There was quite a lot of evidence as early as 1957 that Castro had ties to the Soviet Union that exceeded simply desiring economic aid. A former Ambassado to Cuba in the late 1940's provided information suggesting Castro's true intent in an interview with a respected journal stating "... `He is a fellow-traveler, if not a member of the Communist Party and has been so for a long time. He was a ring-leader in the bloody uprising in Bogota, Colombia in April, 1948, which occurred (and obviously was planned by the Kremlin) just at the time when the Pan-American Conference was being held in that capital, with no less a person than Secretary of State George C. Marshall present. The uprising was engineered and staged by Communists, and the Colombian Government and Colombia press subsequently published documentary evidence of Fidel Castro's role as a leader in the rioting which virtually gutted the Colombian capital." This supposition has been supported by other revelations, especially since Che's death many years ago.

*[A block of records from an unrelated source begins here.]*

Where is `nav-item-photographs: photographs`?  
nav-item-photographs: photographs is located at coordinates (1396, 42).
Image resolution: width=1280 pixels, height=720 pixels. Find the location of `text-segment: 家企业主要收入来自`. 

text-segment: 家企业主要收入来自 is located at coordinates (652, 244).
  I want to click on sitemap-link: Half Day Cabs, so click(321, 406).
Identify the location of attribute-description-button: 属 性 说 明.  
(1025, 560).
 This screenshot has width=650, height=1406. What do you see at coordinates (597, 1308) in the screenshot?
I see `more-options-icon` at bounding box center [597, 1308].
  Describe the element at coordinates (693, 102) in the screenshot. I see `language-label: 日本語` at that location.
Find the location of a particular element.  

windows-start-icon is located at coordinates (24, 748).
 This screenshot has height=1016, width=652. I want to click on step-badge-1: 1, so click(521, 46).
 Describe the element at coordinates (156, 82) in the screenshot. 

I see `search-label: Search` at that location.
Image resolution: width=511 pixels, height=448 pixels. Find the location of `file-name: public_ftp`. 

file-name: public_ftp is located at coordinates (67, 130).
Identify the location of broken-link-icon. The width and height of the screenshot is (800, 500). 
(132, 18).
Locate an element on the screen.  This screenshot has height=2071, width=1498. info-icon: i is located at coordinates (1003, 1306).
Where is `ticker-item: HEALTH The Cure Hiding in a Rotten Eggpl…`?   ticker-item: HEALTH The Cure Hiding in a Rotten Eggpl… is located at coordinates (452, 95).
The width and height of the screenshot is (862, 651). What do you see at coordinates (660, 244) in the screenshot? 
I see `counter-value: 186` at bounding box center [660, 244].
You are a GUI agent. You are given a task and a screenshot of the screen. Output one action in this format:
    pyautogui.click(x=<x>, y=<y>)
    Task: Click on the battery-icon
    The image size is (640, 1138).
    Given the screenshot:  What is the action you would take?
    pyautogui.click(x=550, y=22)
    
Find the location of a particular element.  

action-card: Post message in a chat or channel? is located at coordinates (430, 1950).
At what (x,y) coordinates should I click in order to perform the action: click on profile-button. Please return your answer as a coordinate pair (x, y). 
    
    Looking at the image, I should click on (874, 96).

Eisenhower believed it was in the best interest of unity in the western hemisphere, to display anattitude of non-interference as called for in the Ninth Inter-American Conference, held in Bogota, Colombia in April 1948, which led to the creation of the Organization of American States (OAS).
Additionally, Saul Landau who was a senior fellow at the Institute for Policy Studies in Washington, DC said, following Fidel's announcement of his intent to install a Marxis-Leninist regime in 1961 "...Fidel Castro in 1968 explained to me that he had become a Marxist from the very time that he read the Communist Manifesto in his student days, (emphasis added) and a Leninist from the period when he read Lenin while in prison on the Isle of Pines in 1954."